Sumber foto: iStock

Aplikasi Pinjol Diminta Pasang Peringatan Risiko Tinggi

Tanggal: 8 Sep 2024 14:02 wib.
Layanan pinjaman online (pinjol) yang disediakan oleh perusahaan fintech telah ditegur oleh Otoritas Jasa Keuangan (OJK) agar memberikan peringatan kepada konsumen, mirip dengan tuntutan peringatan yang diberlakukan dalam industri rokok. Kebijakan ini sesuai dengan Peraturan Pemerintah Nomor 109 Tahun 2012 tentang Pengamanan Bahan yang Mengandung Zat Adiktif Berupa Produk Tembakau Bagi Kesehatan. Peraturan tersebut mewajibkan industri rokok untuk menampilkan peringatan berbahaya kepada konsumen.
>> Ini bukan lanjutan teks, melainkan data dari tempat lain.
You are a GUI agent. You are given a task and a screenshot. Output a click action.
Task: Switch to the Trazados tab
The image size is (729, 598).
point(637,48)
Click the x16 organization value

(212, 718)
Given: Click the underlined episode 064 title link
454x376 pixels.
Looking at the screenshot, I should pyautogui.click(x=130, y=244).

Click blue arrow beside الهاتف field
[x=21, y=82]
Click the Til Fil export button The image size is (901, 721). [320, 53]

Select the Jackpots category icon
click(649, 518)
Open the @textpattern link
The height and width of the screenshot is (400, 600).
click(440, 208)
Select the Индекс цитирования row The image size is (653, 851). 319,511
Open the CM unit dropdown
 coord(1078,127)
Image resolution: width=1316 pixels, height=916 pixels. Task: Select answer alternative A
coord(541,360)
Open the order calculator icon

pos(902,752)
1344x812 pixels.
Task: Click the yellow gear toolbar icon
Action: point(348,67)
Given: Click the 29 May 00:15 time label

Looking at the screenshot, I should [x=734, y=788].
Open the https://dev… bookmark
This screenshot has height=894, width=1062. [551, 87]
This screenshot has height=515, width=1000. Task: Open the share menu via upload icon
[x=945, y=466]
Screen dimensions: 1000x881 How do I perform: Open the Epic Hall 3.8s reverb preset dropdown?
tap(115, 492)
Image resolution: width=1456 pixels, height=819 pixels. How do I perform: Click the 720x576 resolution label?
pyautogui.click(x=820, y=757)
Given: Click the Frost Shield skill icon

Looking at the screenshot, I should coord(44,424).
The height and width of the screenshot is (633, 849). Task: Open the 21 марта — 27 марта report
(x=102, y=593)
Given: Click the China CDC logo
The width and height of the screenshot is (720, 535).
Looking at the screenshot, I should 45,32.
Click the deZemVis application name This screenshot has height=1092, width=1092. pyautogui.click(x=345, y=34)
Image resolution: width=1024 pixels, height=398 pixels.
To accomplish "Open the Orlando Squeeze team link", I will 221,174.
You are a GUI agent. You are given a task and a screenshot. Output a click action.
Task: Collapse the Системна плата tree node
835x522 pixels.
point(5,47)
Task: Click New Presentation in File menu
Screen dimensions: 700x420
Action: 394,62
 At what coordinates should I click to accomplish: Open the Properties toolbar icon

Sementara itu, OJK telah meminta penyelenggara Layanan Pinjam Meminjam Berbasis Teknologi Informasi (LPBBTI) untuk memasang peringatan di laman utama website atau aplikasi pinjol.

Peringatan yang dimaksud akan berbunyi, "PERINGATAN: "HATI-HATI, TRANSAKSI INI BERISIKO TINGGI. ANDA DAPAT SAJA MENGALAMI KERUGIAN ATAU KEHILANGAN UANG. JANGAN BERUTANG JIKA TIDAK MEMILIKI KEMAMPUAN MEMBAYAR. PERTIMBANGKAN SECARA BIJAK SEBELUM BERTRANSAKSI", seperti yang tertulis dalam keterangan resmi pada Minggu, 8 September 2024.

Hal ini direspon mengingat besarnya kontribusi generasi Z dan milenial terhadap kredit macet industri fintech. Data per Juli 2024 menunjukkan bahwa tingkat wanprestasi lebih dari 90 hari (TWP90) fintech sebesar 2,53%, mengalami penurunan dari bulan sebelumnya yang mencapai 3,47%. Meskipun mengalami penurunan, peminjam dana berusia 19-34 tahun masih menjadi kontributor terbesar dengan persentase sebesar 37,17% terhadap total TWP90. Masih dalam usia produktif, generasi ini dianggap sebagai calon debitur potensial lembaga keuangan.

Adanya kredit macet pada pinjol dapat berdampak pada nilai skor kredit seseorang. Selain itu, hal ini juga akan menyulitkan seseorang dalam mengajukan pembiayaan dari bank dan lembaga keuangan lainnya, misalnya untuk kebutuhan pembelian rumah dan mobil.

Sementara itu, total pembiayaan pinjol hingga akhir Juli 2024 mengalami pertumbuhan sebesar 23,97% (year on year) menjadi Rp 69,39 triliun. Pertumbuhan ini terjadi lebih lambat dibandingkan bulan sebelumnya yang mencapai 26,73% (year on year).

Data yang dirilis juga menunjukkan bahwa hingga Juli 2024, terdapat tujuh dari 147 perusahaan pembiayaan yang belum memenuhi persyaratan modal minimum. Selain itu, masih terdapat 26 dari 98 perusahaan peminjaman uang online atau peer to peer lending (P2P lending) yang belum memenuhi ekuitas minimum sebesar Rp 7,5 miliar sesuai dengan ketentuan POJK 10 tahun 2022 yang mulai berlaku pada 4 Juli 2024.

Selanjutnya, Agusman menjelaskan bahwa OJK terus berupaya mendorong pemenuhan persyaratan tersebut, baik melalui injeksi modal maupun pembatalan izin usaha. Kondisi ini menjadi perhatian karena keberlangsungan industri finansial berbasis teknologi ini perlu diawasi dengan ketat.

Tuntutan pemasangan peringatan risiko tinggi pada aplikasi pinjaman online sejalan dengan upaya perlindungan konsumen dan penyedia layanan finansial. Diharapkan, langkah ini dapat memberikan informasi yang transparan kepada konsumen agar mereka dapat membuat keputusan finansial dengan lebih bijak serta dapat mengurangi risiko kredit macet di kemudian hari. Perlindungan bagi konsumen sangat penting, terutama di tengah perkembangan teknologi yang semakin memudahkan akses terhadap layanan keuangan. Dalam hal ini, regulasi yang dapat menjamin transparansi dan keamanan menjadi sangat krusial untuk memastikan industri pinjaman online dapat beroperasi dengan etika yang baik dan memberikan manfaat yang nyata bagi semua pihak yang terlibat.